LISTING
___

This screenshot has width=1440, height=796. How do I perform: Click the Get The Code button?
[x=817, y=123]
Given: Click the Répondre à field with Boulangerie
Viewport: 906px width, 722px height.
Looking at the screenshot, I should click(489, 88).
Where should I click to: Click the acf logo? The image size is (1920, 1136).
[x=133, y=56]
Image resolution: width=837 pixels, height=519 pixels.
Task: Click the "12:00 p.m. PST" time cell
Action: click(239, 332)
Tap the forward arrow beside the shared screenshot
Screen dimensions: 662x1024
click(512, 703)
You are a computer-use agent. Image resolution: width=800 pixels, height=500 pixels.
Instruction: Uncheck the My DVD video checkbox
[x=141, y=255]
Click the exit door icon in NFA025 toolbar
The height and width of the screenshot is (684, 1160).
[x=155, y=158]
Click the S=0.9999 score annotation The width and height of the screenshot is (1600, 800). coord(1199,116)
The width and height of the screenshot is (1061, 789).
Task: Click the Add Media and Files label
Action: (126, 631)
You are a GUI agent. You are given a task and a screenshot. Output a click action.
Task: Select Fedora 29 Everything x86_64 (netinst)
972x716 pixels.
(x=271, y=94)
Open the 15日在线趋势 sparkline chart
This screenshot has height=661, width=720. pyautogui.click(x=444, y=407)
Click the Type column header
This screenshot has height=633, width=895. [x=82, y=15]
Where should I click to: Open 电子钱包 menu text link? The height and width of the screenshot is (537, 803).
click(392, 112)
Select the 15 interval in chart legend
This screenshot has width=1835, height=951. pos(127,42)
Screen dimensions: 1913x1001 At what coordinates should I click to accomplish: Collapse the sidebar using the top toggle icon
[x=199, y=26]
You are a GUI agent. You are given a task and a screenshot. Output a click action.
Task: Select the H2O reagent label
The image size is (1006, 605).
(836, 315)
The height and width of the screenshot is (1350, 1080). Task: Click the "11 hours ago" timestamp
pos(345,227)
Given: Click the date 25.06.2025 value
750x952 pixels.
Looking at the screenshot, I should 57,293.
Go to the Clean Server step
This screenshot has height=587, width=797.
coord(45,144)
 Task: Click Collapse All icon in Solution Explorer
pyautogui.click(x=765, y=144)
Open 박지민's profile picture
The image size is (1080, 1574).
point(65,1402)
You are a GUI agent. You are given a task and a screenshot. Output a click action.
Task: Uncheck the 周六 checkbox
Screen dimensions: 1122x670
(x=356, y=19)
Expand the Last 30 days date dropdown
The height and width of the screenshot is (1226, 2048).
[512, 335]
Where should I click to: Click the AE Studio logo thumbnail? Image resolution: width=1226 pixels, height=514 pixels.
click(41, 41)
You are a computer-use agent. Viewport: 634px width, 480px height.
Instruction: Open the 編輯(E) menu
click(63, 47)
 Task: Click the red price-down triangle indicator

___

PROBLEM DETAILS
Please give the records from the start through the line containing "This screenshot has height=633, width=895.", including that line, as a JSON list of strings with one string per line and blank lines left out.

FINAL RESULT
[
  "This screenshot has width=1440, height=796. How do I perform: Click the Get The Code button?",
  "[x=817, y=123]",
  "Given: Click the Répondre à field with Boulangerie",
  "Viewport: 906px width, 722px height.",
  "Looking at the screenshot, I should click(489, 88).",
  "Where should I click to: Click the acf logo? The image size is (1920, 1136).",
  "[x=133, y=56]",
  "Image resolution: width=837 pixels, height=519 pixels.",
  "Task: Click the \"12:00 p.m. PST\" time cell",
  "Action: click(239, 332)",
  "Tap the forward arrow beside the shared screenshot",
  "Screen dimensions: 662x1024",
  "click(512, 703)",
  "You are a computer-use agent. Image resolution: width=800 pixels, height=500 pixels.",
  "Instruction: Uncheck the My DVD video checkbox",
  "[x=141, y=255]",
  "Click the exit door icon in NFA025 toolbar",
  "The height and width of the screenshot is (684, 1160).",
  "[x=155, y=158]",
  "Click the S=0.9999 score annotation The width and height of the screenshot is (1600, 800). coord(1199,116)",
  "The width and height of the screenshot is (1061, 789).",
  "Task: Click the Add Media and Files label",
  "Action: (126, 631)",
  "You are a GUI agent. You are given a task and a screenshot. Output a click action.",
  "Task: Select Fedora 29 Everything x86_64 (netinst)",
  "972x716 pixels.",
  "(x=271, y=94)",
  "Open the 15日在线趋势 sparkline chart",
  "This screenshot has height=661, width=720. pyautogui.click(x=444, y=407)",
  "Click the Type column header",
  "This screenshot has height=633, width=895. [x=82, y=15]"
]